Back Issue - July 2004
BY FORCE, PERSUASION OR ENLIGHTENED SELF-INTEREST?
Part 1
A remarkable event took place in a committee
room in the Houses of Parliament in the UK on Tuesday 15 June.
It followed the book launch the previous evening at the Royal
Institution in London. It consisted of a series of passionate
presentations on the extreme danger to our world from the
onset of climate change, led by the author of the book in
question: "How We Can Save the Planet".
Mayer Hillman, the author of the book, was so passionate that
he advocated carbon rationing to be imposed on the population
in order to avert climate catastrophe by the end of this century,
if not before. He argued that the population of Britain was
prepared to endure food rationing to see it through World
War II, and we are now in just as acute an emergency as we
were between 1939 and 1945. Now the emergency is about the
onset of global warming and climate change, cited by Sir John
Houghton as "a weapon of mass destruction", and
by the UK government's chief scientist as a "more serious
threat to world security than terrorism".

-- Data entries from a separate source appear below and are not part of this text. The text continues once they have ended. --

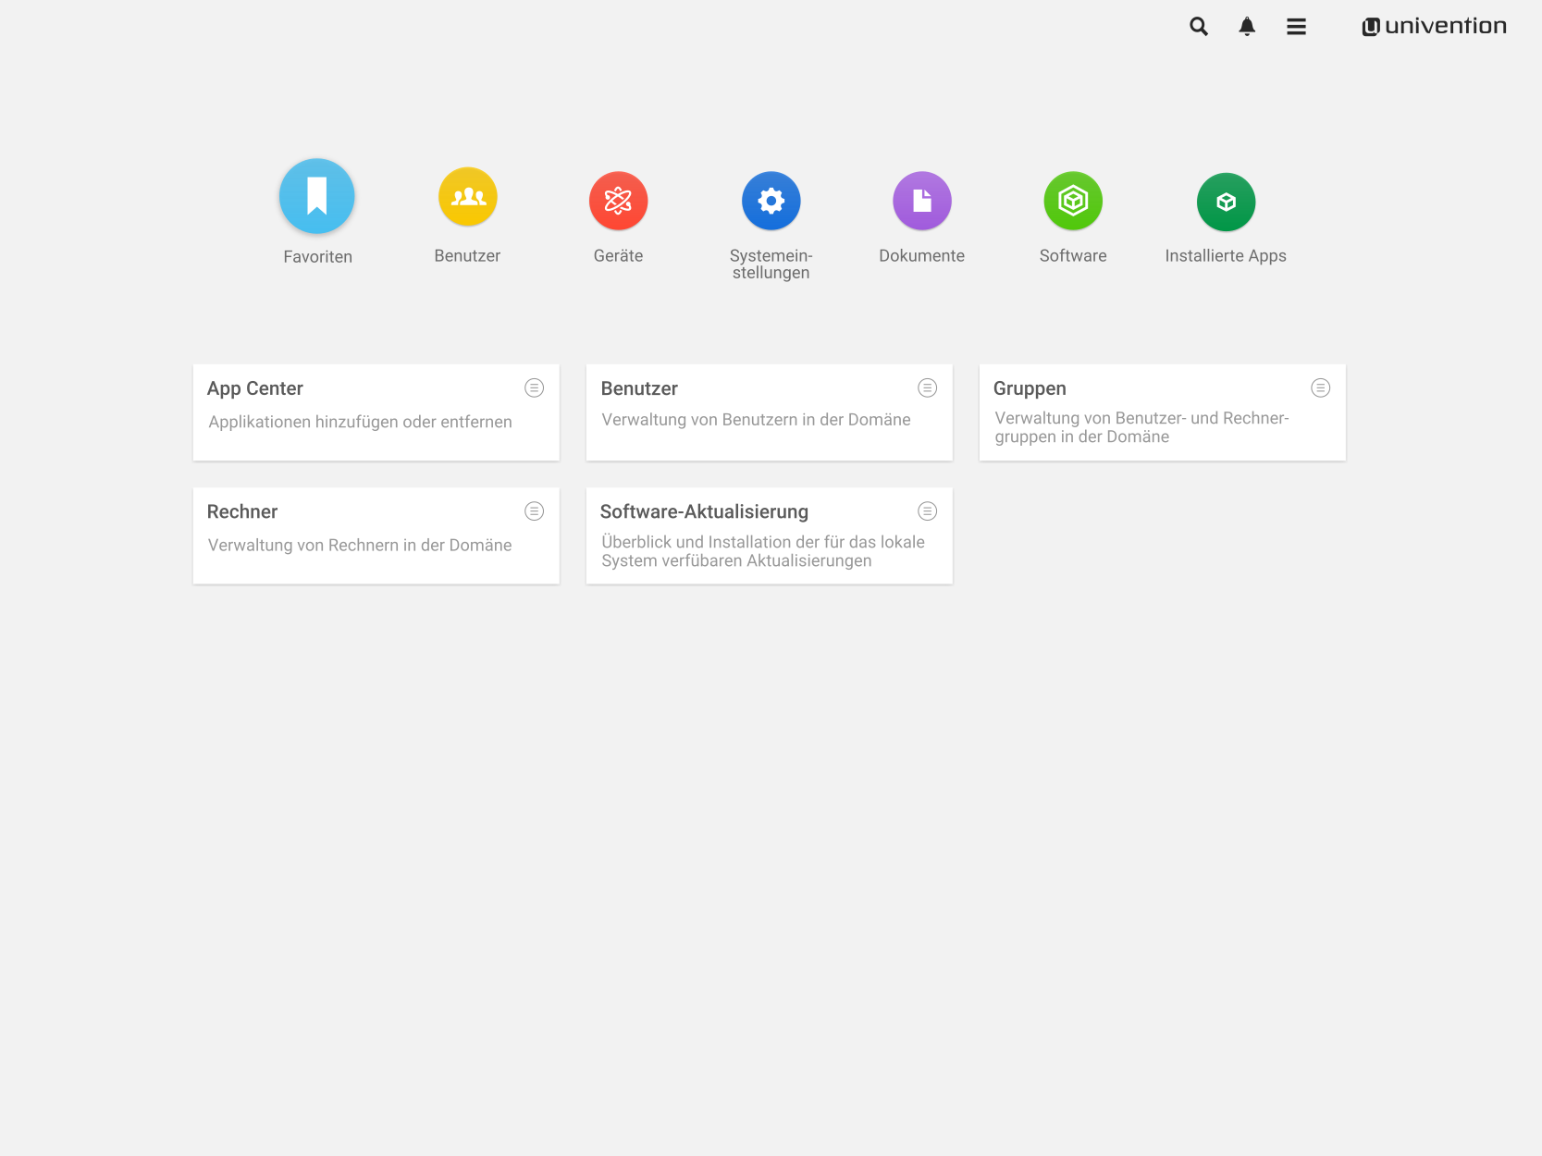1542x1156 pixels.
Task: Select the Systemeinstellungen gear icon
Action: click(771, 201)
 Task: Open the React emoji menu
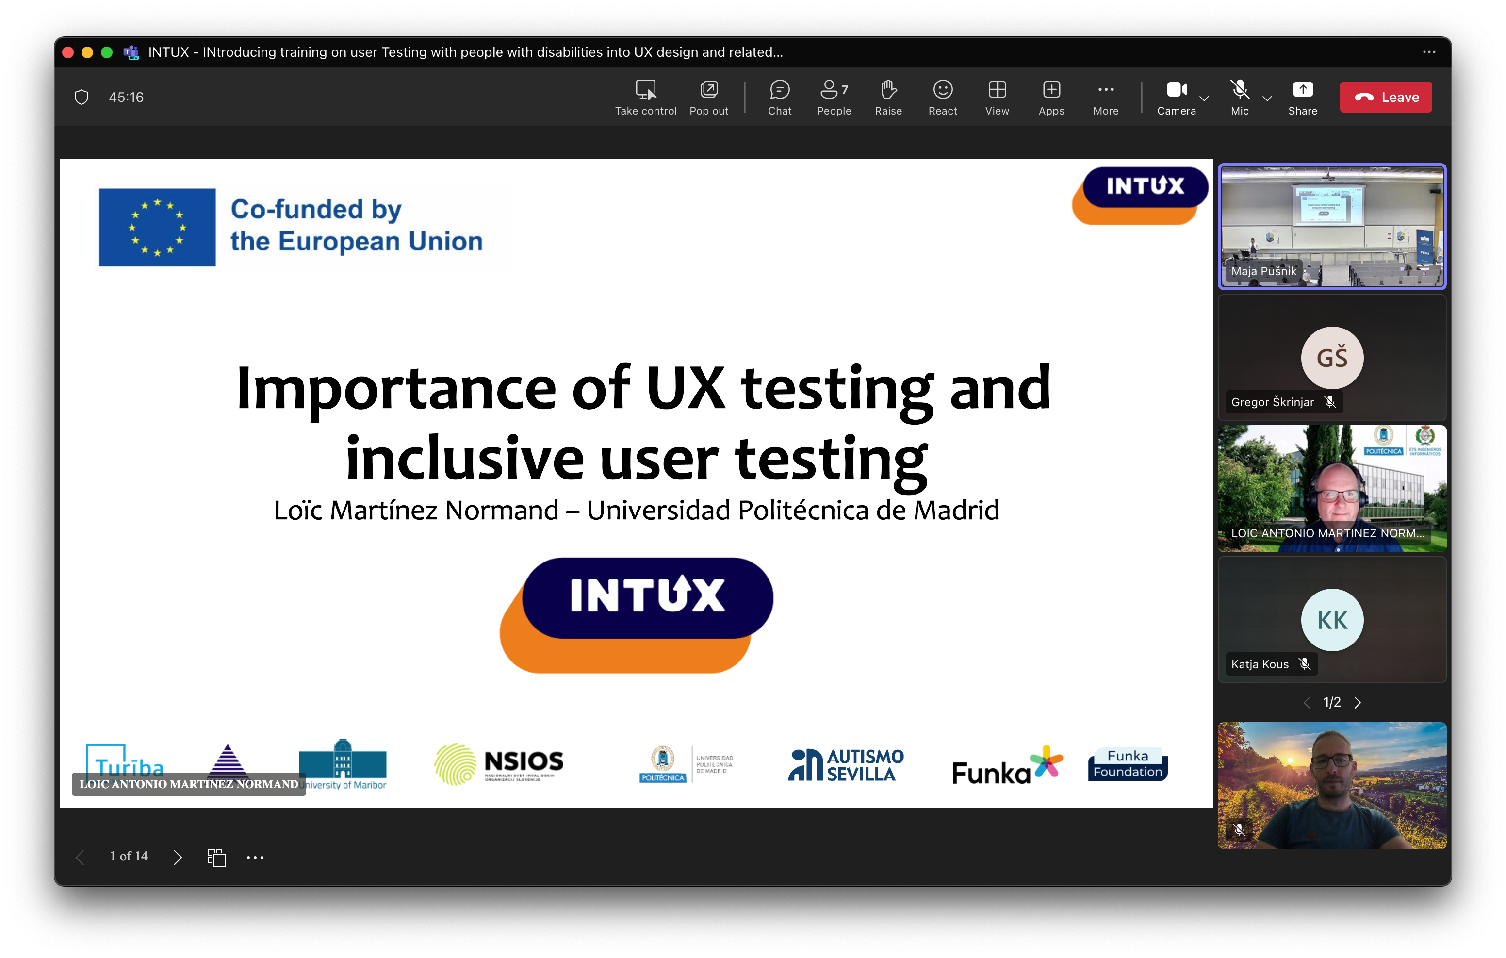[x=943, y=97]
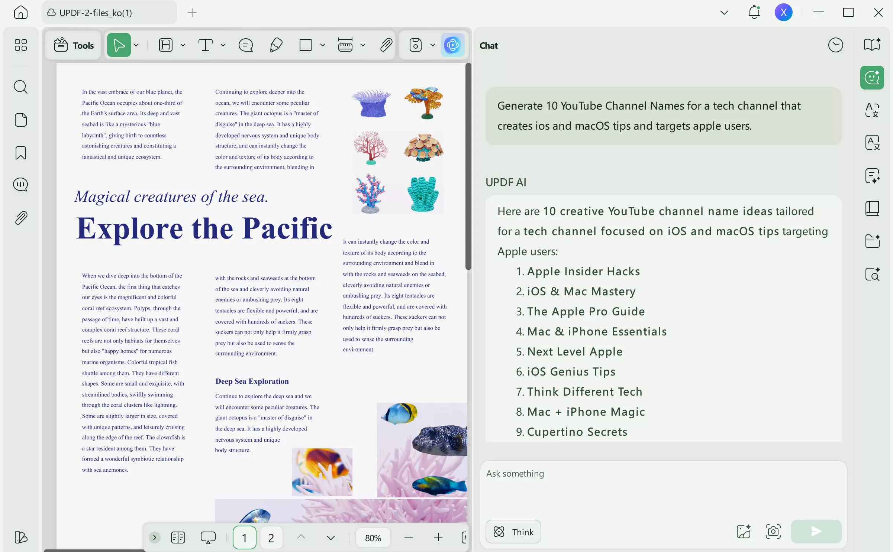
Task: Click the screenshot capture icon in the chat input
Action: tap(773, 532)
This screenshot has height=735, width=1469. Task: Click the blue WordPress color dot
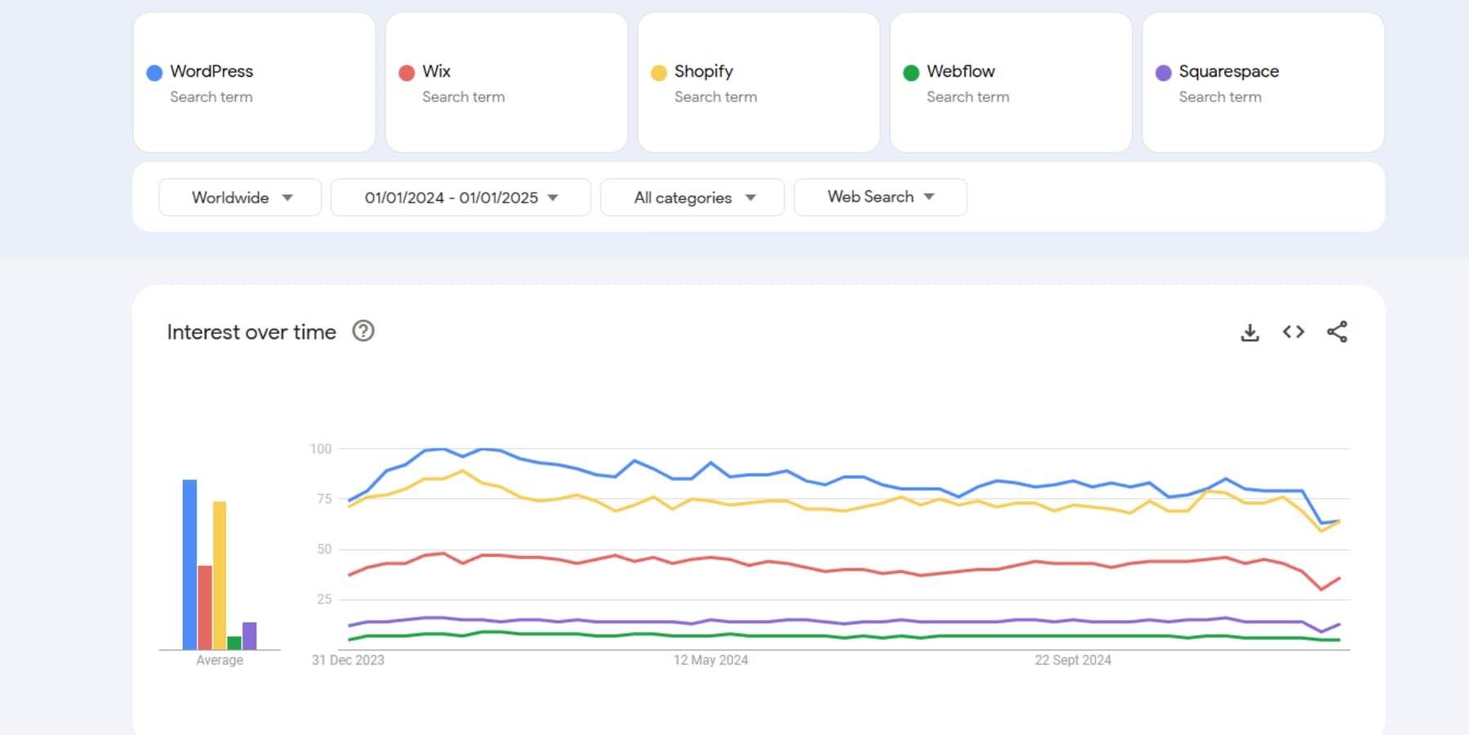153,71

Michael Meacher, the former UK Minister for
the Environment, was equally as passionate when it came to
making his presentation, but he brought to the debate his
political instinct to induce and persuade the population to
reduce its carbon emissions through "carbon entitlements"
rather than "rationing". Ambassador Estrada of Argentina,
who came to world attention for forcing countries, as chairperson,
to agree the Kyoto protocol at the very last moments of the
convention in 1997, was also present at this event. He said
he views his role as attempting "to seduce rather than
enforce other parties". He is clearly a very patient
person, for he said it took the United States 47 years from
1948 to 1995 to agree to participate in a multilateral global
organisation on trade.
Although the analogy with wartime rationing has been made
before, the advocacy of compulsion with or without prior agreement
is unusual. Admittedly rules, that are devised in order to
implement agreements, result in compelling parties to abide
by them for agreements to be effective, but I do not regard
such actions to be forceful by nature. Were countries to be
faced with sudden, unpredictable climatic crises, then autocratic
measures could be imposed on populations in ways which are
indeed parallel to the Homeland Security Act in the USA and
on the horizon in the UK, in order to counter perceived terrorism.
It is in everyone's interests that countries are not panicked
into such action through continuing to be as woefully unprepared
for the onset of climate change as they clearly are at present.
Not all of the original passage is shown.